Sri Aurobindo (born Aurobindo Ghose) born on 15 August 1872 in Calcutta, Bengal Presidency, India. He was an Indian Philosopher, yogi, guru, poet and nationalist, also best known for his philosophy on human evolution and integral Yoga. At the age of seven he was taken to England for education, he returned to India at the age of twenty-one. He soon became one of the leaders of the Nationalist movement. He was the first political leader in India to openly put forward, in his newspaper Bande Mataram, the idea of complete independence for the country. He had acquired mastery over Bengali, Sanskirit, and Gujarati as he had done with English, French, and Italian earlier.

Sri Aurobindo had begun the practice of yoga in 1905 in Baroda. In 1908 he had the first of several fundamental spiritual realisations. In 1910 he withdrew from politics and went to Pondicherry in order to devote himself entirely in his inner spiritual life and work. During his forty years in Pondicherry he evolved a new method of spiritual practice, which he called the Integral Yoga. Its aim is a spiritual realisation that not only liberates man’s consciousness but also transforms his nature.

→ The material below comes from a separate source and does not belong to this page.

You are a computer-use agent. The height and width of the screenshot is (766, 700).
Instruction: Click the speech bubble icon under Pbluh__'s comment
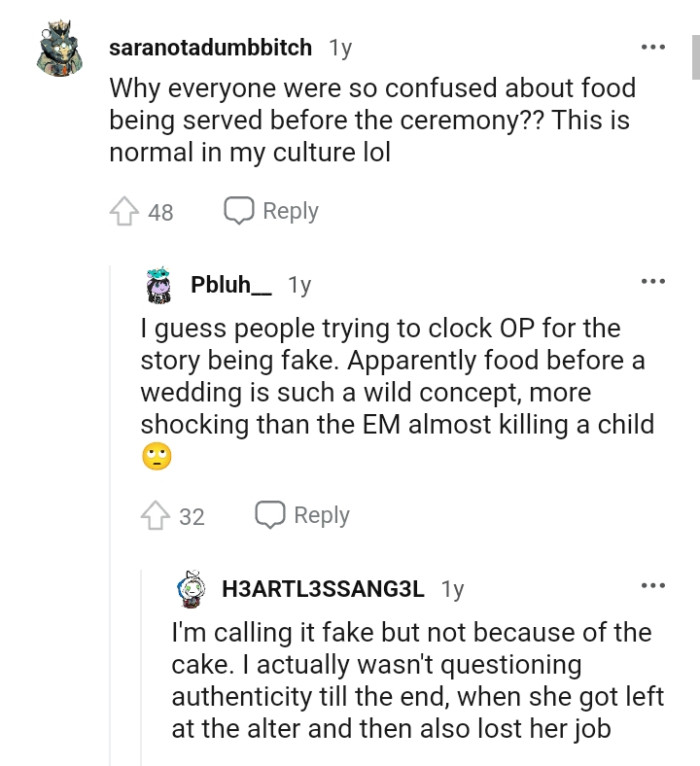coord(270,515)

Sri Aurobindo’s concept of poetry, like philosophy, polity and social thought, have emerged out of his own experience. He wrote, interpreted and commented on poetry from an inner vision. This vision facilitate him to see the past, present and future of poetry. Future Poetry, a serious book of literary criticism of highly experimental kind of poetry. The Sources of Poetry was written by him when he was barely twenty five, when he had not yet turned as mystic. The Future Poetry was a silent revolution between 1917 and 1920 amidst the noise of loudly publicized modern poetic theories in favour of intellectual poetry. He attained moksha on 5 December 1950.


The Indian aestheticians, critics and poets defined poetry in terms of its soul and body. There are certain elements which are present in poetry like the emotion, the figures of speech, the style and the different level of meanings. Different aestheticians like Bharata, Bhamaha, Dandin, Anandavardhana, Kuntaka, Abinavgupta, Jagannath have chosen only one of them to be supreme importance and defined that element to be the soul of poetry. Indian poetics were formed of various Rasa (emphasis on primary emotions), Alankara (figures of speech), Riti (style), Vakroti (deviant meaning), Dhvani (suggestion), Auchitya (propriety), Anumiti (inference), Tatparya (intended meaning) and Chamatkara (surprise or magic). Poetry is comprised of all these elements. But it is difficult to define poetry because it is still evolving. Sri Aurobindo wrote in The Future Poetry.

“Poetry like everything else in man evolves”


‘The voice of poetry comes from a region above us, a plane of our being above and beyond our personal intelligence, a super mind which sees things in their innermost and largest truth by a spiritual identity and with a lustrous effulgency and rapture and its native language is a revelatory, inspired, intuitive word limpid or subtly vibrant or densely packed with the glory of this ecstasy and lustre”

-Sri Aurobindo: The Future Poetry, pp.392-93

A mystic, a yogi, a God-lover, a ‘born’ poet as Sri Aurobindo was; it is not surprising at all if he put all along an implicit and complete faith in the power of inspiration and in all his writings entrusted himself entirely to its direction. Mind was always laboring at the stuff of an unshaped formation. He said, “His poem come a stream, beginning at the first line and ending at the last”.